We have got PC's rottweiler online again. Terrible post.

"Fine!
but note the emotion and bias you have put to your categories compared to the ones I have written."

Take 2.
 
Killing drone brood, because it seems like a good idea (remember all those useless tonsillectomies?)
:

Hang on a minute, tonsillectomy aged 7 was the best thing to happen to me. It stopped me missing weeks and weeks off school with terrible throat infections. Well worth the pain and agony!
Cazza
 
I hope to have a warré running this year to see how it functions, particularly to test the hypothesis about varroa and core temperatures.

Like any such categorisation, the categories operate on a binary or black and white spectrum that does not work on the real world.


I would say i lie between a couple of spaces with regard to different elements of beekeeping. Reality is about shades of great and that is why it is hard to make decisions some times.

Unless you are religious/dogmatic and then you have a black and white blueprint you can apply to any situation.
 
I hope to have a warré running this year to see how it functions, particularly to test the hypothesis about varroa and core temperatures.

Like any such categorisation, the categories operate on a binary or black and white spectrum that does not work on the real world.


I would say i lie between a couple of spaces with regard to different elements of beekeeping. Reality is about shades of great and that is why it is hard to make decisions some times.

Unless you are religious/dogmatic and then you have a black and white blueprint you can apply to any situation.
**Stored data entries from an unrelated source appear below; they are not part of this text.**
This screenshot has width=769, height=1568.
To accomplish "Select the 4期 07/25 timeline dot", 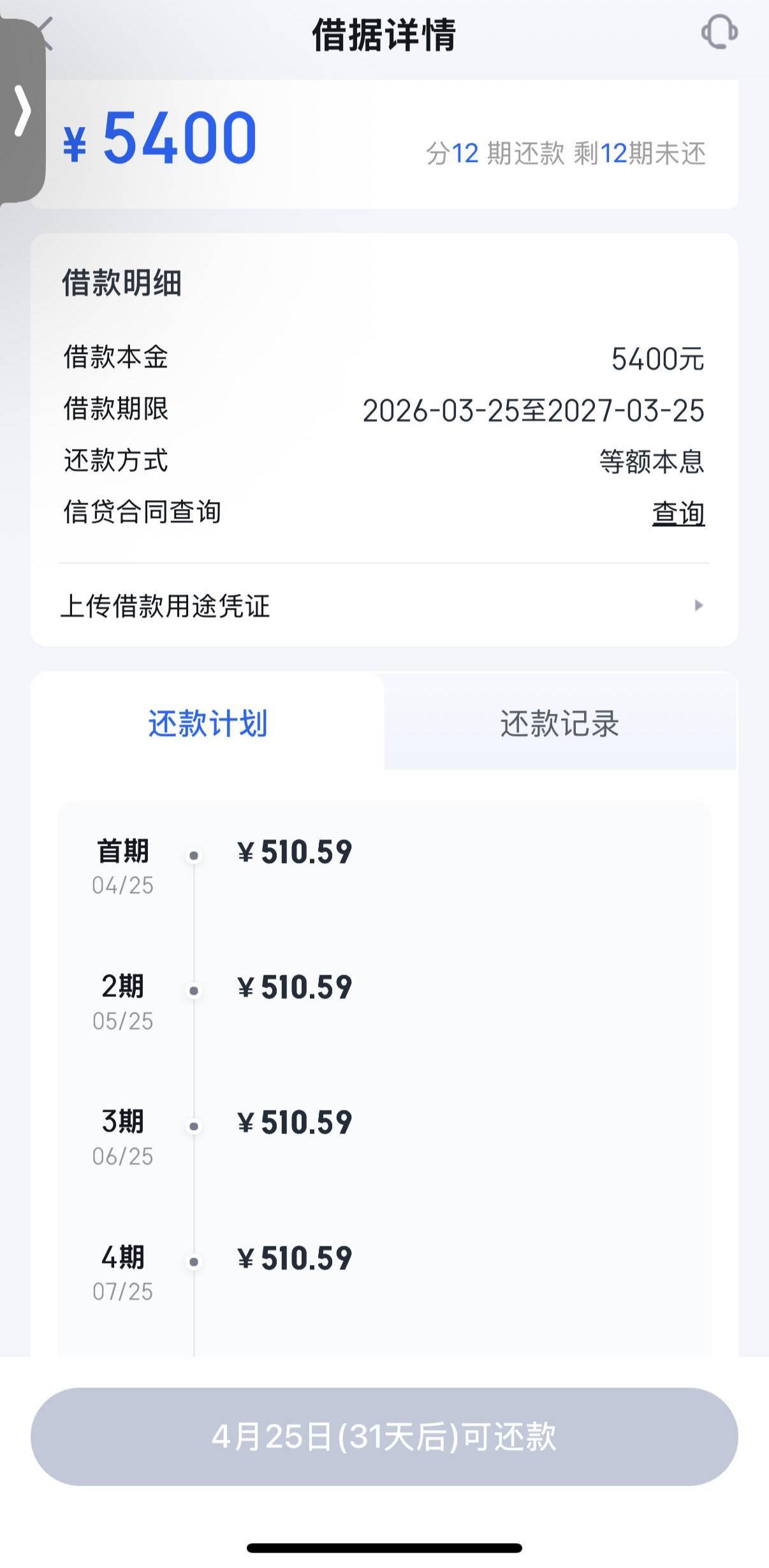I will pos(194,1262).
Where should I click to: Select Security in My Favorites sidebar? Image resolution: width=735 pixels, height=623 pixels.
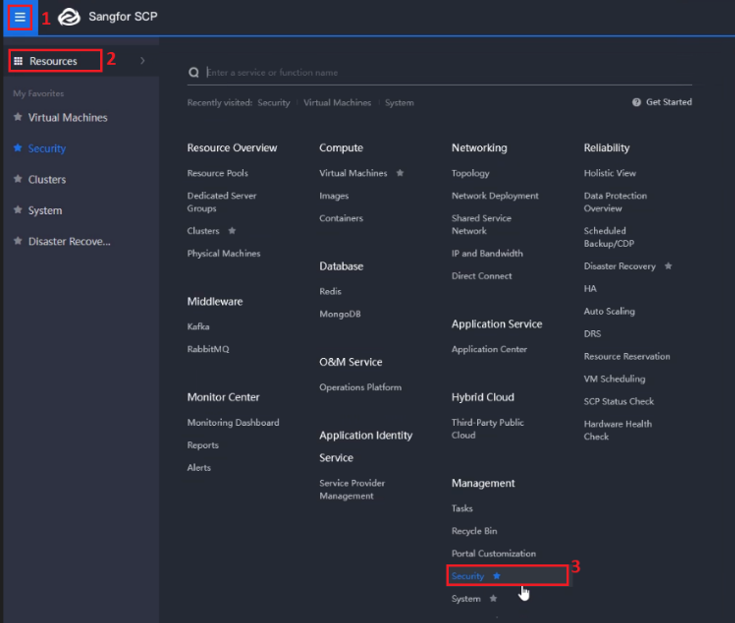(x=47, y=149)
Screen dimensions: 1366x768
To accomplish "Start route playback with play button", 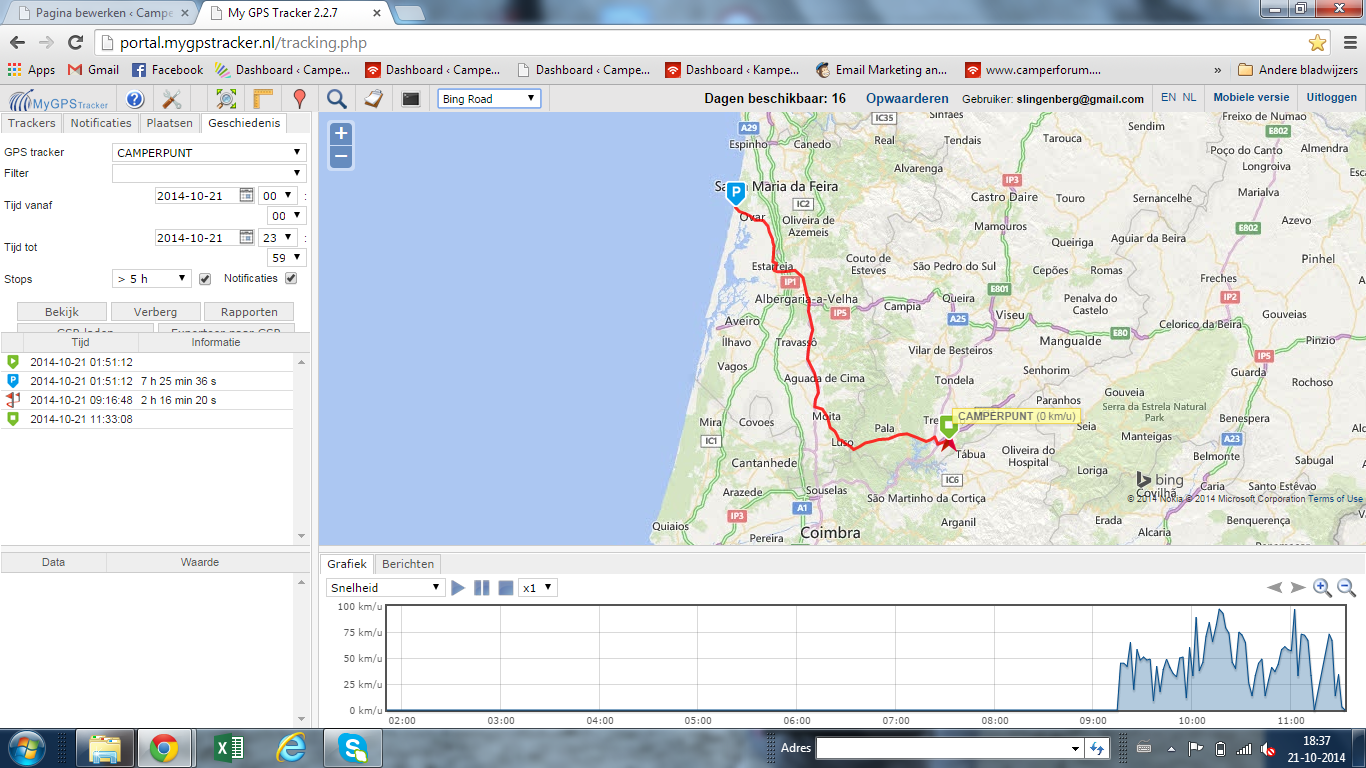I will click(x=458, y=588).
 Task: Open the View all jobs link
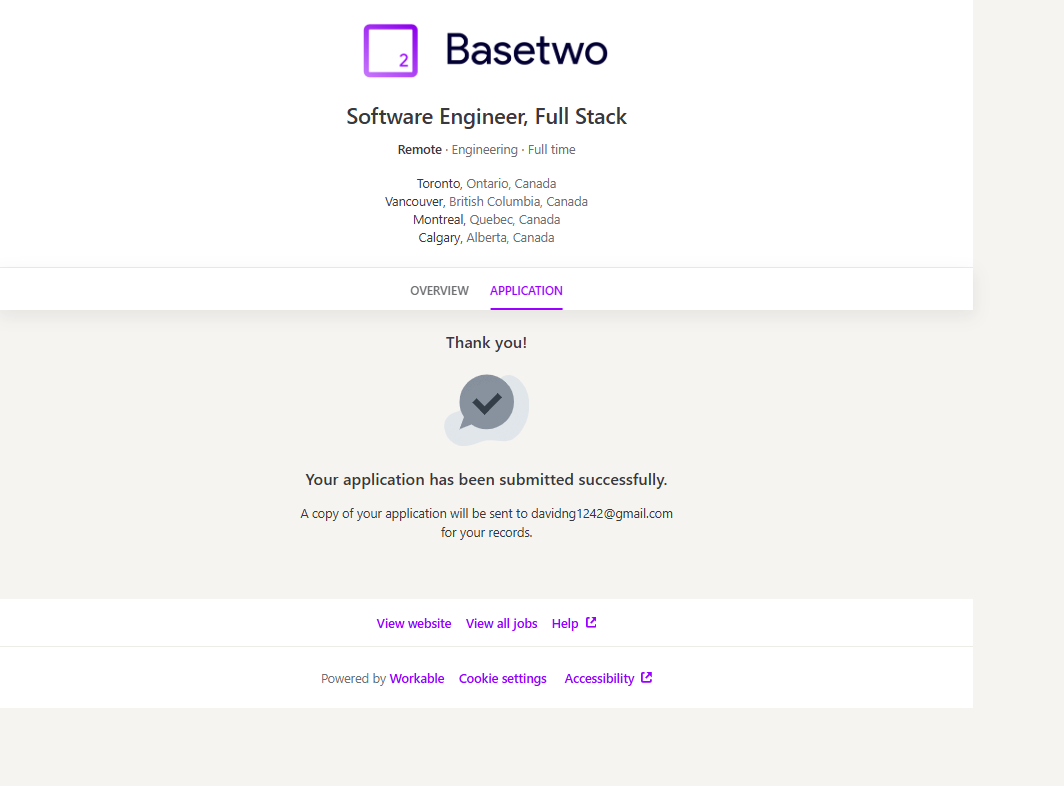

Yes I'm sure in reality there are elements of all four categories in most people's practice.
Thanks for the sensible thoughtful post - rather unlike the few that have preceeded it.
 
I think David Heaf might be being deliberately provocative with his choice of beekeepers characteristics, with the view slightly skewed to his own opinion and to fit the title of the book - "Bee-Friendly Beekeeper". Without reading the book it's hard to know if he's hinting that people who don't align themselves with the last category are not 'bee friendly'.

I think we (me and mine) hover around the last three descriptions, but with only one or two aspects of the 'participant'. I think the 'duty of care' is perhaps the most important thing he mentions in any of the descriptions.
 
There are two types of people, one of them looks for reasons to divide others into groups. :)
 
There are two types of people, one of them looks for reasons to divide others into groups. :)

Is that meant to be philosophical?
 
Cazza, you can't be serious about your age 7 tonsilectomy being the best thing in your life? A bit of poetic licence perhaps?

We did keep a few surgeons in business back in the 50's though. I well remember the ice cream and announcing that I could swallow peas whole now! I don't suppose that it did me any harm and I had been dogged by sore throats.